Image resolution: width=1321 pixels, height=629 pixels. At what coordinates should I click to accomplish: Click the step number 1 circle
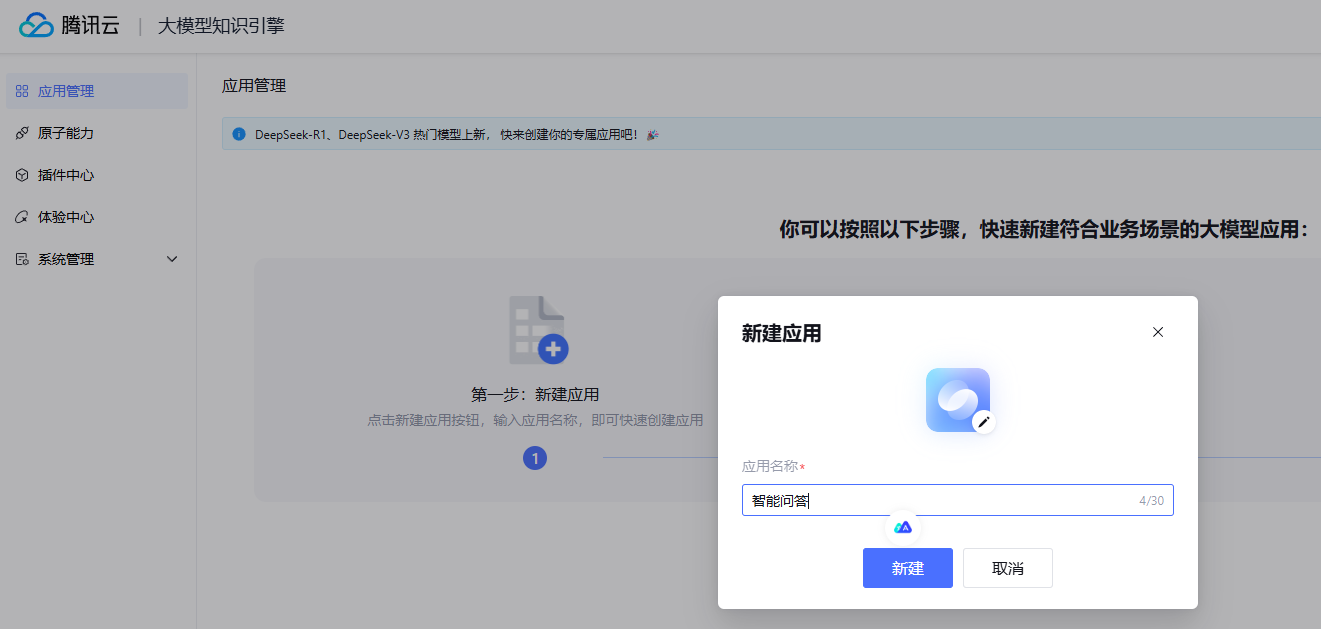coord(535,458)
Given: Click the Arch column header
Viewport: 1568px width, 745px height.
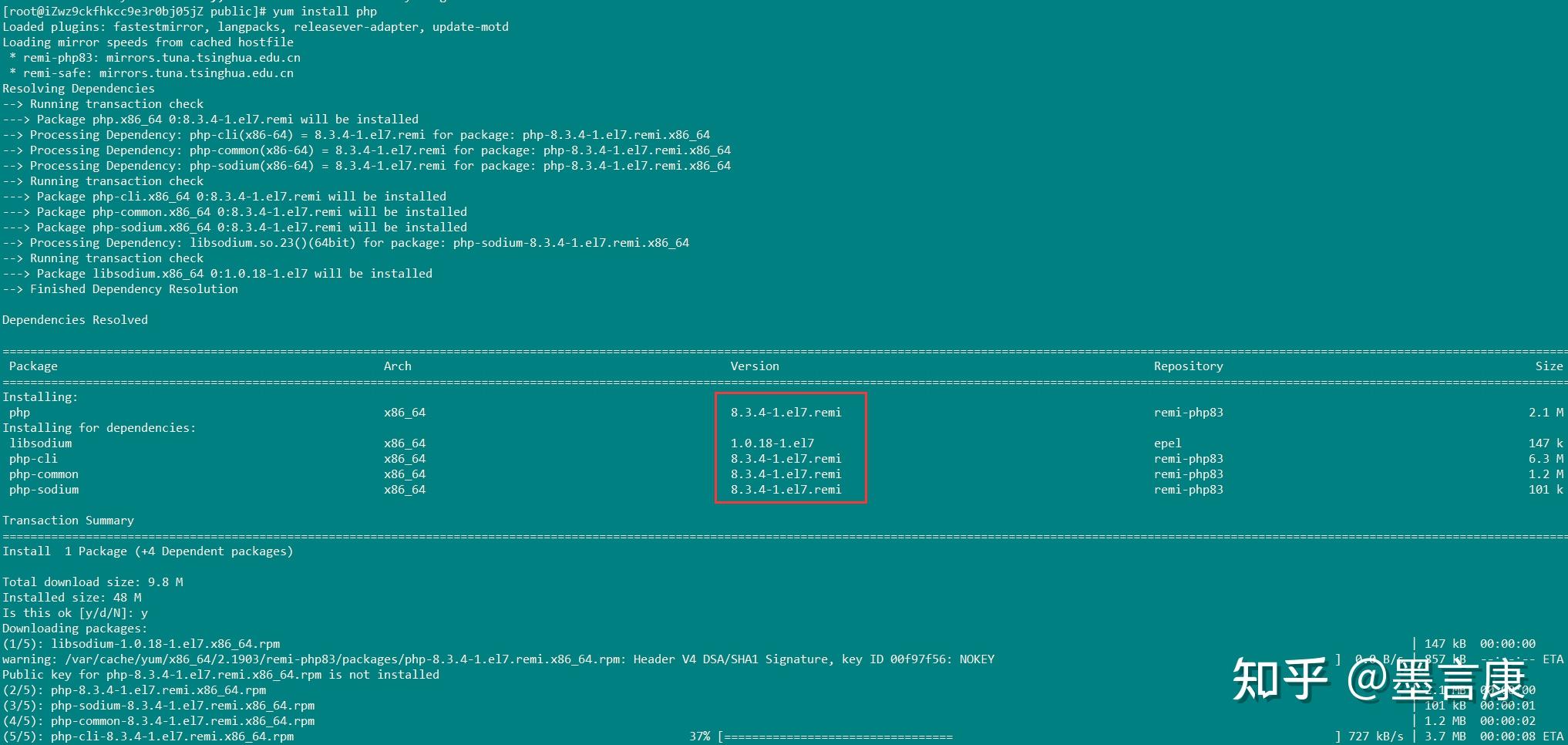Looking at the screenshot, I should point(397,366).
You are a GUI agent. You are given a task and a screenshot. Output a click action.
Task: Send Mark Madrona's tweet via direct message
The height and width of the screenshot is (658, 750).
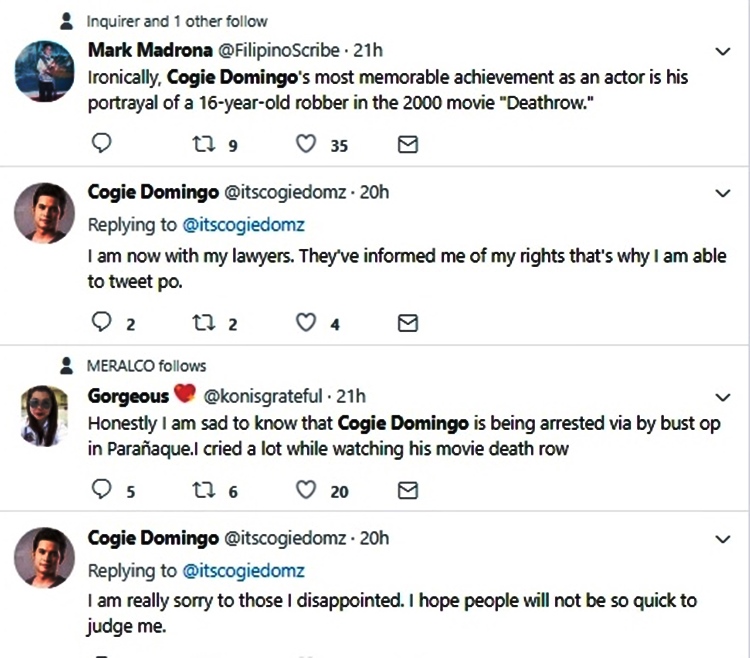(x=408, y=145)
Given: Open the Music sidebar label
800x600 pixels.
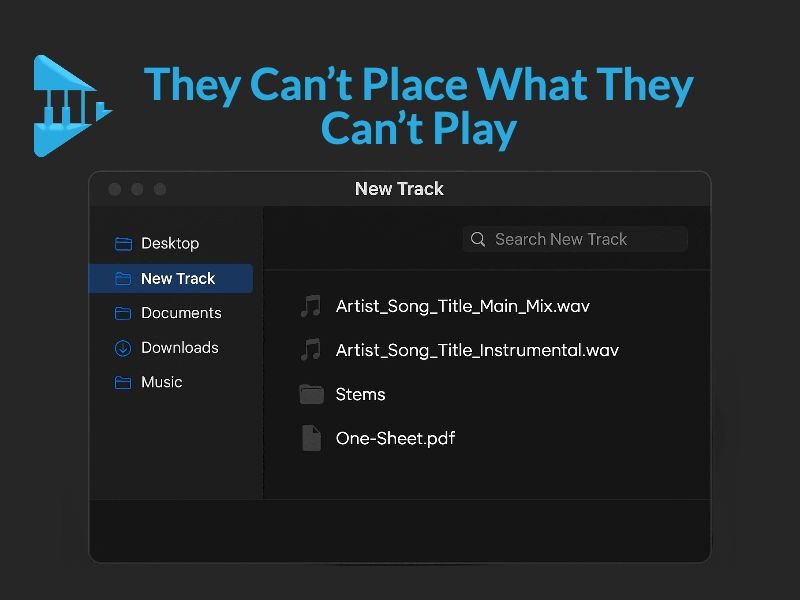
-=-=-=-=-
→ Problem to solve: Write out the records again from the line containing "You are a GUI" up to and including the last line of the records, keeping the requests, and multiply every coordinate in the answers by 0.55, rounding to whole numbers with halves rounded up. Leave the pictures out.

→ Answer to the problem:
You are a GUI agent. You are given a task and a screenshot. Output a click action.
Task: Send Mark Madrona's tweet via direct message
The height and width of the screenshot is (658, 750).
(x=224, y=80)
Given: Open the Music sidebar label
800x600 pixels.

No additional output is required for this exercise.